Hi Marc,
Am 26.10.2013 16:53, schrieb Marc-André Lureau:
Hi
----- Original Message -----
Marc,
as I wrote im my last mail my SDL drawing backend was not as
successful
as expected. However I started to create a complete SDL client. This
client uses the spice-glib but has no relation to gtk or spice-gtk at
all.
Attached you´ll find my WIP code. In fact it is quite basic. No
keyboard
events at present. No sound. No server side mouse rendering - no mouse
pointer change. (not yet)
I just implemented the SDL drawing and the mouse events to reproduce
the
performance issue I noticed with the gtk client.
So as it seems it is a bit faster as the gtk widget. But it is still
quite slow compared to its windows and linux friends.
So everything points to a performance issue on OSX using the
spice-glib.
I don't have the same conclusion based on your earlier profiling
results.
Sorry for the confusion - I´m not saying that the gtk implementation on
OSX (using Quartz) is innocent.

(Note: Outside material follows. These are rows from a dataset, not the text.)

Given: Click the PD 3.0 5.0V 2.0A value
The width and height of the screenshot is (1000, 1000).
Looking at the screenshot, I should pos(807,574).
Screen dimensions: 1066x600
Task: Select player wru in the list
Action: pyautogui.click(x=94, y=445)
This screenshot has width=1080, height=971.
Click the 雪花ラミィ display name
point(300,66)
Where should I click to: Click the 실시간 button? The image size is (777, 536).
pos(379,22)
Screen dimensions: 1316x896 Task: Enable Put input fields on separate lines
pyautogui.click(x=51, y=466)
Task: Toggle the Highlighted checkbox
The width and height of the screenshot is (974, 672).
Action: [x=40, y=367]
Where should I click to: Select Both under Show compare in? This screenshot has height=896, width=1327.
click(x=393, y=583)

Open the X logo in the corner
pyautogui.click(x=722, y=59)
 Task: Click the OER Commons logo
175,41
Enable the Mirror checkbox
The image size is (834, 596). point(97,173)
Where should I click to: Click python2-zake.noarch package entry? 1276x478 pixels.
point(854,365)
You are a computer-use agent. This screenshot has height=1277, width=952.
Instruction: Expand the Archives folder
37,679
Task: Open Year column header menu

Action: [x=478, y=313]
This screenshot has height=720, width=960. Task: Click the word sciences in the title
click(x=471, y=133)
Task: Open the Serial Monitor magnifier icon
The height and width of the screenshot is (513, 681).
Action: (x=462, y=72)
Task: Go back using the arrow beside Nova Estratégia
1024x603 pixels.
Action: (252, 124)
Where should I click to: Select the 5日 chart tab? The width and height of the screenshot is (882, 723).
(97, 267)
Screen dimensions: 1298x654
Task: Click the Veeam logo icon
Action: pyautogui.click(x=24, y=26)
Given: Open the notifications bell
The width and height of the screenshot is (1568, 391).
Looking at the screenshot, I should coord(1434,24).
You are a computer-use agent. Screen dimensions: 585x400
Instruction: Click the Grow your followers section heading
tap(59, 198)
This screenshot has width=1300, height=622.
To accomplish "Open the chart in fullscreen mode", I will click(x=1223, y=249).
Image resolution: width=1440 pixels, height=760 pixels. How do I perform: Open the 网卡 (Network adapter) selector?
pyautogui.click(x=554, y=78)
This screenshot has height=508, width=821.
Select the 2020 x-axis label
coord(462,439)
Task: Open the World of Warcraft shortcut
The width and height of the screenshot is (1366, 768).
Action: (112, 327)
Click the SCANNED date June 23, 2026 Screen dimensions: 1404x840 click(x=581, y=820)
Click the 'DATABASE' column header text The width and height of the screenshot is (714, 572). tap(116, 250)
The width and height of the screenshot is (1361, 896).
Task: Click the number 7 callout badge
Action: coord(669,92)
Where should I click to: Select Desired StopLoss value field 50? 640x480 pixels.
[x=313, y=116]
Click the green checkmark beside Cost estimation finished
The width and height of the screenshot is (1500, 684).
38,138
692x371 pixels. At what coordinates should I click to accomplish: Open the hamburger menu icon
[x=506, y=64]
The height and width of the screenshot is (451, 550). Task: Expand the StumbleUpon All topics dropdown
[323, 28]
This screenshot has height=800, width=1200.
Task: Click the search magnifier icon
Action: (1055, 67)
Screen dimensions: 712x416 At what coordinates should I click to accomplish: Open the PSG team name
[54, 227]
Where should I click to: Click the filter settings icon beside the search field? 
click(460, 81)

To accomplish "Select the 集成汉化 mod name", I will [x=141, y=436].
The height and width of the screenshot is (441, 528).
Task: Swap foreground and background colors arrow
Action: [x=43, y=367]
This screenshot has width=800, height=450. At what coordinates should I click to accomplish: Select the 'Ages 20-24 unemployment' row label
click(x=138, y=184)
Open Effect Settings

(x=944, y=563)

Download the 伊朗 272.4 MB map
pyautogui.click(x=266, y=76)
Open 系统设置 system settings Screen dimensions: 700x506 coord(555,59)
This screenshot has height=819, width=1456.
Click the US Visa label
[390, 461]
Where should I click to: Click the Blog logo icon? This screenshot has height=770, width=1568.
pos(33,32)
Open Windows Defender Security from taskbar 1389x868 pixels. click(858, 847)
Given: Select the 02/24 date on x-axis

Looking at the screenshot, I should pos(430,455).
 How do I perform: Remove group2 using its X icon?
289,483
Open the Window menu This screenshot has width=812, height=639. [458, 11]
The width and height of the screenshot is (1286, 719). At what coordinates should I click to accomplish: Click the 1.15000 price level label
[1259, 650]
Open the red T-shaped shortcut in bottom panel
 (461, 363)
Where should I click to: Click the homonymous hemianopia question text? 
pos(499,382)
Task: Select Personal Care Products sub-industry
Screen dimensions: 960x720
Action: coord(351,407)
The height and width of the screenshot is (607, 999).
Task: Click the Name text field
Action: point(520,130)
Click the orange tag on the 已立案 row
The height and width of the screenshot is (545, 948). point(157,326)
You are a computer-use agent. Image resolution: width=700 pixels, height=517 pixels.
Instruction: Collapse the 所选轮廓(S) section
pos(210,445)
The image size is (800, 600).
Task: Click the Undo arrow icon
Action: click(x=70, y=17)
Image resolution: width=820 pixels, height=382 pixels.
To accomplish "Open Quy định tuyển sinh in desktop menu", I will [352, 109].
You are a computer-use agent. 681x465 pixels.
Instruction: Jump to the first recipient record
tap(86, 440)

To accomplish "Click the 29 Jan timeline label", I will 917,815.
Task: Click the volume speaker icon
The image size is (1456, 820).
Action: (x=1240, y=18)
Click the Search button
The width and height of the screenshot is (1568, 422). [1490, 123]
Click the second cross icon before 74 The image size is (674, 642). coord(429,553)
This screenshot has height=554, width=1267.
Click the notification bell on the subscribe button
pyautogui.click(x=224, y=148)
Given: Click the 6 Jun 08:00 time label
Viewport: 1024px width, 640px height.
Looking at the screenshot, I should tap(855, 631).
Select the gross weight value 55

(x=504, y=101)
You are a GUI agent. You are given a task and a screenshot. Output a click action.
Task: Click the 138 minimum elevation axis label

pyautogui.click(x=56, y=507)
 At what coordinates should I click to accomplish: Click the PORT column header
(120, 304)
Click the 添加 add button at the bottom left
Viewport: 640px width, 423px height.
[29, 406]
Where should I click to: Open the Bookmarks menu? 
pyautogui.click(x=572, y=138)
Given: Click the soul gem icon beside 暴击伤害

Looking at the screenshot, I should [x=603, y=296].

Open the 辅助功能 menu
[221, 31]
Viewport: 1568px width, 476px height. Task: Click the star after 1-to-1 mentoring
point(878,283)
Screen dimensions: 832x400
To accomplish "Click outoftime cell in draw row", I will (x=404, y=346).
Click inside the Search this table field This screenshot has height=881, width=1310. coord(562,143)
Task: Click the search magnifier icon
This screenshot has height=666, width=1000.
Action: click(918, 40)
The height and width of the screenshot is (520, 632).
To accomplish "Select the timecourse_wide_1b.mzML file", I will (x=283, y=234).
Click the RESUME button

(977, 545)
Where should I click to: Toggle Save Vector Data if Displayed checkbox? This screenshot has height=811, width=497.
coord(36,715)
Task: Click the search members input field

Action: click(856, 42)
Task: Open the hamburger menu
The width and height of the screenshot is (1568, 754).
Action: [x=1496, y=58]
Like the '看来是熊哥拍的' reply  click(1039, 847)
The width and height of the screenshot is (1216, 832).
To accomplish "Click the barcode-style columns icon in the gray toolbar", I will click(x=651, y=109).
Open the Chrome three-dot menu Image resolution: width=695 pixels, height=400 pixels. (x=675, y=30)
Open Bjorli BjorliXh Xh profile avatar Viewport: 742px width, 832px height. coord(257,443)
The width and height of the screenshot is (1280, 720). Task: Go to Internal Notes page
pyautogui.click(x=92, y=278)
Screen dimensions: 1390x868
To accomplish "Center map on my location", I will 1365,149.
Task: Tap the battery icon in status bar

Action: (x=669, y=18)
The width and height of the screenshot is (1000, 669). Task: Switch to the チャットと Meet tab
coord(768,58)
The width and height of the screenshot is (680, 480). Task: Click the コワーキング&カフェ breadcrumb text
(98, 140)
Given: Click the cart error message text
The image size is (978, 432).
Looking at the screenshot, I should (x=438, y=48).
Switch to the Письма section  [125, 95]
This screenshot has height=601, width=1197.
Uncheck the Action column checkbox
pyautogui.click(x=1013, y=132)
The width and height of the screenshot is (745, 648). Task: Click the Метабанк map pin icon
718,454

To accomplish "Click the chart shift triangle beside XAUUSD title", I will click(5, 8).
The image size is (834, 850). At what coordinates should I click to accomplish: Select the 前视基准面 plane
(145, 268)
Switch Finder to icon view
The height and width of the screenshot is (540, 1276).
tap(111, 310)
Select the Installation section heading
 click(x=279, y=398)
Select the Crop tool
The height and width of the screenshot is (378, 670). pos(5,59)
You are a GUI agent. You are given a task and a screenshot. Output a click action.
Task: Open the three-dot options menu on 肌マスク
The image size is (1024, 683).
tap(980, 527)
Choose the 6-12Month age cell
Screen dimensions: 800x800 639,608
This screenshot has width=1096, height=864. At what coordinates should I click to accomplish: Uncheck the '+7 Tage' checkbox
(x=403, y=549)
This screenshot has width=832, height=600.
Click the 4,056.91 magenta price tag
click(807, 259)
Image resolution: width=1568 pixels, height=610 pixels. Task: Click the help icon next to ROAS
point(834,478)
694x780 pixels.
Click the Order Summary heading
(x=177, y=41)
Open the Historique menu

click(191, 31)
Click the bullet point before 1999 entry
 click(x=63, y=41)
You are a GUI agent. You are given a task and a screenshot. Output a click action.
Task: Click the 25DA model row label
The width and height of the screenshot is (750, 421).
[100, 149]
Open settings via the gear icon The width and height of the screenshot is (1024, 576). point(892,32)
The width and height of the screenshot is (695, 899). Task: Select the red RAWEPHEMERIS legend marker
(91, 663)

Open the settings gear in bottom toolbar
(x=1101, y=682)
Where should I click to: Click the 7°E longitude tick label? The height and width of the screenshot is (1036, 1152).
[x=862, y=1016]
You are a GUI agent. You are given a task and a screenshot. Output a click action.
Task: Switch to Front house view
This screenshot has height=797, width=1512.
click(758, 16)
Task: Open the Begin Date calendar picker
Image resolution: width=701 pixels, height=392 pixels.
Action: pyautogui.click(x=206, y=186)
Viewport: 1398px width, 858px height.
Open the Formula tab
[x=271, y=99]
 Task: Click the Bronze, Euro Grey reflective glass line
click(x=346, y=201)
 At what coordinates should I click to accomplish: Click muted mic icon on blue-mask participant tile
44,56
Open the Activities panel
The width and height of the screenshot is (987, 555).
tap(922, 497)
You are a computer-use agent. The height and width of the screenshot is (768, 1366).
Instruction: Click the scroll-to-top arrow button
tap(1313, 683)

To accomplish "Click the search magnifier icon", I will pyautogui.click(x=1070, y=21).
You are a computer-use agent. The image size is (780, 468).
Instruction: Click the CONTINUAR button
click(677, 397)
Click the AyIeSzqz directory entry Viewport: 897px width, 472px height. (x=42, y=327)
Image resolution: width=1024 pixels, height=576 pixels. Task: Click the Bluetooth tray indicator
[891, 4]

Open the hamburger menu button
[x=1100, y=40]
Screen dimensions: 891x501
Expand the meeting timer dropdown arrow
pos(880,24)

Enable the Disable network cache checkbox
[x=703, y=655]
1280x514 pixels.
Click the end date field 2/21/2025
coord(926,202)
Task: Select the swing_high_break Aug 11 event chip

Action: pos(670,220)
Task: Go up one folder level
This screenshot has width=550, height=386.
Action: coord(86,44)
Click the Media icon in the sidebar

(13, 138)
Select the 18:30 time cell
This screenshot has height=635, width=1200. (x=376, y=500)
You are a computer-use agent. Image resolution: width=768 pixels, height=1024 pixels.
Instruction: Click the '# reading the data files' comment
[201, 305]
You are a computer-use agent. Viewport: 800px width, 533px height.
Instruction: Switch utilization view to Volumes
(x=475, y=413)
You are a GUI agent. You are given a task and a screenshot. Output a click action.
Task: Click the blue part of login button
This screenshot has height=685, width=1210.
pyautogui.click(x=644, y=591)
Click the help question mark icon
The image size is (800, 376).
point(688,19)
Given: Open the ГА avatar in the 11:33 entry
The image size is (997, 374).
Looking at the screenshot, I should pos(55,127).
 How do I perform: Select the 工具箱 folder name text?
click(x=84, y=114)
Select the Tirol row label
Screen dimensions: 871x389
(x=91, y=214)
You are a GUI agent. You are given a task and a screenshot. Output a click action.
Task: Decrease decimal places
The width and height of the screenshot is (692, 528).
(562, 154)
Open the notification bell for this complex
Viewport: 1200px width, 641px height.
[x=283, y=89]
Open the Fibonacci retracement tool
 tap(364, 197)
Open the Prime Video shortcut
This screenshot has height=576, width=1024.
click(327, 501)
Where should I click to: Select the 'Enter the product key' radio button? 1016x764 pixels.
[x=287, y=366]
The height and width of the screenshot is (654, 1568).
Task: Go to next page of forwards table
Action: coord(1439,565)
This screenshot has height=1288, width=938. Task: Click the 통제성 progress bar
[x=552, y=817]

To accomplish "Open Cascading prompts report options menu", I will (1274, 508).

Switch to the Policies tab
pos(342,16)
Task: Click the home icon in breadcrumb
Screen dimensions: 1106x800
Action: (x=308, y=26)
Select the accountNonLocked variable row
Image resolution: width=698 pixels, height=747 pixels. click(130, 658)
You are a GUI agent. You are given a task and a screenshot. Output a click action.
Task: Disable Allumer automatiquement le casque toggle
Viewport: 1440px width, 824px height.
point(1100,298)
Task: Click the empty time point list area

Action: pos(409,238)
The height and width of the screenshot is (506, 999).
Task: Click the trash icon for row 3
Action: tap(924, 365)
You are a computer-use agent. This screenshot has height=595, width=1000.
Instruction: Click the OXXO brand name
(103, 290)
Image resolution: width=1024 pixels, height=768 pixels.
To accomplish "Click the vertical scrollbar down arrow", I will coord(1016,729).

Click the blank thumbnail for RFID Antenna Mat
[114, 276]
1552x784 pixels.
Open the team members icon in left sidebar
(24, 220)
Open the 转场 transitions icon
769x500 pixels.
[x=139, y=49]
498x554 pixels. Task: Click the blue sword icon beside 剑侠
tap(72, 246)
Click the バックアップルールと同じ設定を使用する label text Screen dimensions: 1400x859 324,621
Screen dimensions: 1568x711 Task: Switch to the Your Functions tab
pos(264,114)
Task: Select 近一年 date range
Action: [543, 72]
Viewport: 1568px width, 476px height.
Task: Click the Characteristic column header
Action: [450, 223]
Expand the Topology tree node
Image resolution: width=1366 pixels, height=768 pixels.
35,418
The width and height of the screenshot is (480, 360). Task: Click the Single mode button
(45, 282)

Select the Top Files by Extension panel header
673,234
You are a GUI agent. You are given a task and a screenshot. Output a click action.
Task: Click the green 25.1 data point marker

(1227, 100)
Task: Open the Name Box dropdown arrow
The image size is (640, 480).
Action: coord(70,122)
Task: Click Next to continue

But even without any gtk there is still
the behaviour of the spice client absolutely different to other client
architectures like spice-gtk on Windows or spice-gtk on Linux.
This issue is present especially when I move windows (on Windows) or
maximize the internet explorer (on Windows).
That is, when updating very large drawing regions.
Theoretical d'accord. But when I move a window on a Linux guest the
performance is quite better (even using the spice-gk on OSX).
What does Windows different to other OSes? Is it possible that this is
Windows cairo uses Stretch/BitBlt operations, from there it really
depends on capabilities and implementation of drivers. But in general,
there is no opengl texture conversion, hopefully.
Sorry again for confusion. I´m talking about the guest OS. Different
OSes as guest within a KVM/qemu environment are resulting in different
behaviour for my spice-gtk on OSX.
Is cairo and its functionset a part of the spice-glib? I thought it is
just the implementation of the drawing part within spice-gtk and not of
the spice-glib itself. As my WIP client does not make any use of the
spice-gtk library there is no use of the cairo funtions as well.
As much as I unserstood the code the drawing into the image in the
memory is done by pixman only. So my code uses pixman (via spice-glib)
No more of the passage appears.